True Winter Tales: Today's pick

Ice Caves by Kathryn Zdybel

The way I remember it is that mom would tuck me and my sisters into our toques and snowpants and dad would lead us like a troop of ducks down to the lake. I grew up in Bruce County, Ontario; "Land of the Horizontal Snow" dad calls it because of the way the wind whips across the frozen plain of ice that is Lake Huron in a solid wall of snow. We'd stomp down to the lake, our boots breaking through the top layer of crunchy snow that blanketed the beach. We'd marvel at our cocker spaniel who could trot across without busting the crust. Further out, we'd hit ice. Sliding and teetering in our pink winter boots, pretending to be figure skaters with our arms held out daintily. Lying on our bellies to polish clean a window of ice, following dad out and further out still to the ice caves. 

The way I remember it is that they were enormous.
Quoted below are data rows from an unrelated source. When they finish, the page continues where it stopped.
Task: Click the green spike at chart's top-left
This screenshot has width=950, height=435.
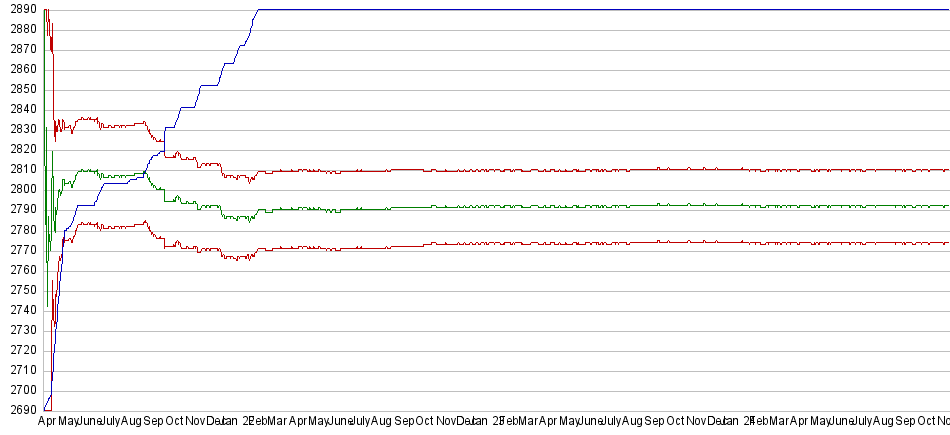Action: point(45,60)
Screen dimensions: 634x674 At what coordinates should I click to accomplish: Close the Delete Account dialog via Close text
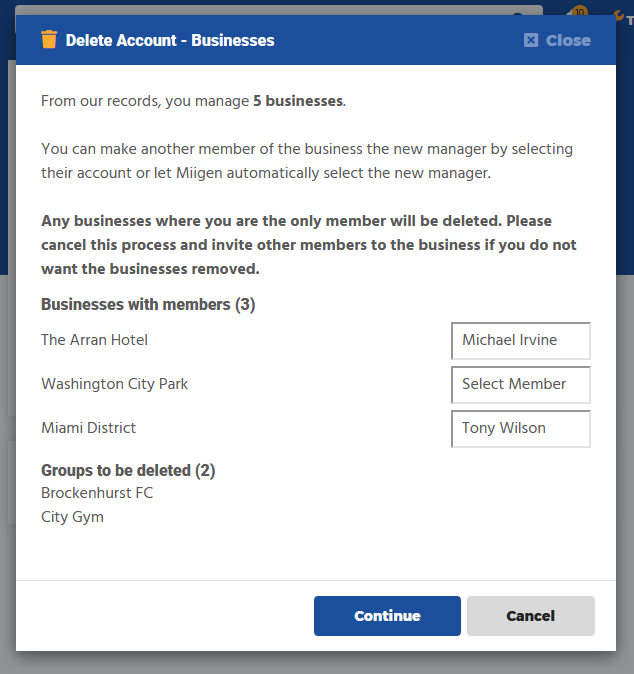coord(568,41)
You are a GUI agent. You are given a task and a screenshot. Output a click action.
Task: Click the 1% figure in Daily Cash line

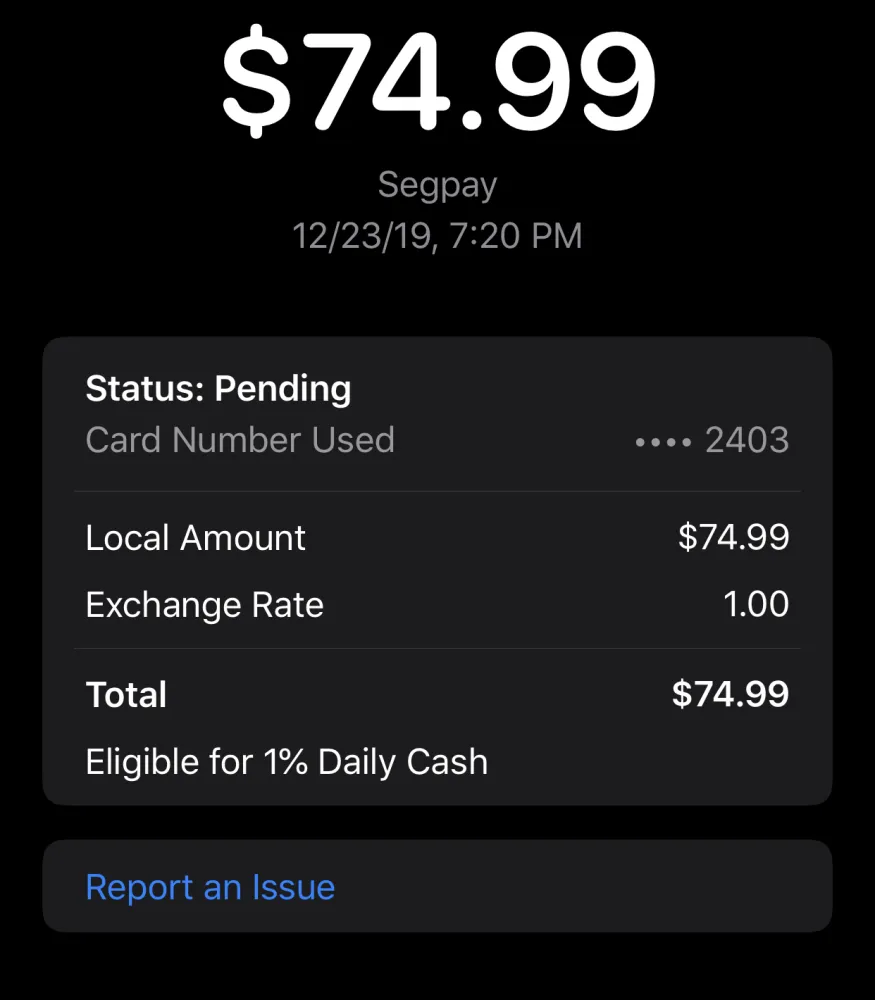[286, 762]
Twisting caverns of ice, glinting in the winter sunlight like a snow queen's palace; foreboding on a grey day, the north wind howling like a banshee around the sharp curves. I remember climbing them and feeling like a mountaineer, but they couldn't have been more than seven feet high. Red-cheeked, we'd walk home, thick snowpant legs swishing. Mom would have hot chocolate for us in the brown mugs with mini marshmallows.

I left winter for a while. I went west to Vancouver and what they call winter there I call one long, depressing, rainy day with the sky a stubborn dish-rag grey. Where I grew up, it was not unusual to wake up to the radio broadcaster rattling off a long list of snow day school closures. In Vancouver, there was no cross-country skiing out the back door and through the woods, no ice caves on the lake, and no snow days. What's the point of winter if there are no snow days?

Now I live in the Yukon, in Whitehorse. The town is a scraped out bowl nested in a ridge of ice-crusted mountains. When the sun shines the snow sparkles like mica. Snow isn't white here; it's rose and violet and robin's egg blue, reflecting dawn and dusk in its crystals. The sky isn't grey; it's pearl or moonstone with peach smudges at sunset, or black as ink with a glowing shot of jade that flickers and laps. The snow comes straight down, crystalline. Even the grown-ups here where puffy snow pants and parkas to run their errands. Last weekend I went to an ice-skating party where the kids were on their bellies, polishing windows of ice, looking for frozen fish. I keep a pair of skis by the back door so I can skim into the woods, down into the ice cave of town.